• Exercise brief: Reproduce exactly, and nothing but, the lines between the one with "Click aircraft icon of 東海(九〇一空)" and the end of the entries, both ends included.

• Data section:
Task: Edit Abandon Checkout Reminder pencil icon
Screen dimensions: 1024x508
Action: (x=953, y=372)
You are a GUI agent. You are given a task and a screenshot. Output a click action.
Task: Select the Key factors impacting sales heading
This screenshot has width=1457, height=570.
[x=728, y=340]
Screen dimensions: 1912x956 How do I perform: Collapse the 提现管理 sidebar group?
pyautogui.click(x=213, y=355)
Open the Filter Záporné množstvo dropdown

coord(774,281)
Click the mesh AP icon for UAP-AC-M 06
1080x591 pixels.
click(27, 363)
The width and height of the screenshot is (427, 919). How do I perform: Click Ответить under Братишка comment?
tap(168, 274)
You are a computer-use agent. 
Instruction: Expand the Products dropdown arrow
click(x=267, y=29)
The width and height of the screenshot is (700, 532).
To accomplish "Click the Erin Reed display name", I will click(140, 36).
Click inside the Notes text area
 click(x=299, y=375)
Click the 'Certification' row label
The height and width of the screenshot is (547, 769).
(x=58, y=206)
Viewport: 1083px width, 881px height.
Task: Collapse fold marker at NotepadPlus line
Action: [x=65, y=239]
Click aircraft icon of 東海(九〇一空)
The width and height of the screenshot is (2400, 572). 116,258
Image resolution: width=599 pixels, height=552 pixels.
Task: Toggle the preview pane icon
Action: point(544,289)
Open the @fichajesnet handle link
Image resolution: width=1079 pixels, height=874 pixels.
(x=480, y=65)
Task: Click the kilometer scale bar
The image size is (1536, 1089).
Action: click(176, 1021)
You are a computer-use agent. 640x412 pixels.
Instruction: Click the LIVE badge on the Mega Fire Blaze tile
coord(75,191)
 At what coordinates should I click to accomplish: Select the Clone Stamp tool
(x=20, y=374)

• Solution to this task:
Click aircraft icon of 東海(九〇一空)
The width and height of the screenshot is (2400, 572). 116,258
Image resolution: width=599 pixels, height=552 pixels.
Task: Toggle the preview pane icon
Action: point(544,289)
Open the @fichajesnet handle link
Image resolution: width=1079 pixels, height=874 pixels.
(x=480, y=65)
Task: Click the kilometer scale bar
The image size is (1536, 1089).
Action: click(176, 1021)
You are a computer-use agent. 640x412 pixels.
Instruction: Click the LIVE badge on the Mega Fire Blaze tile
coord(75,191)
 At what coordinates should I click to accomplish: Select the Clone Stamp tool
(x=20, y=374)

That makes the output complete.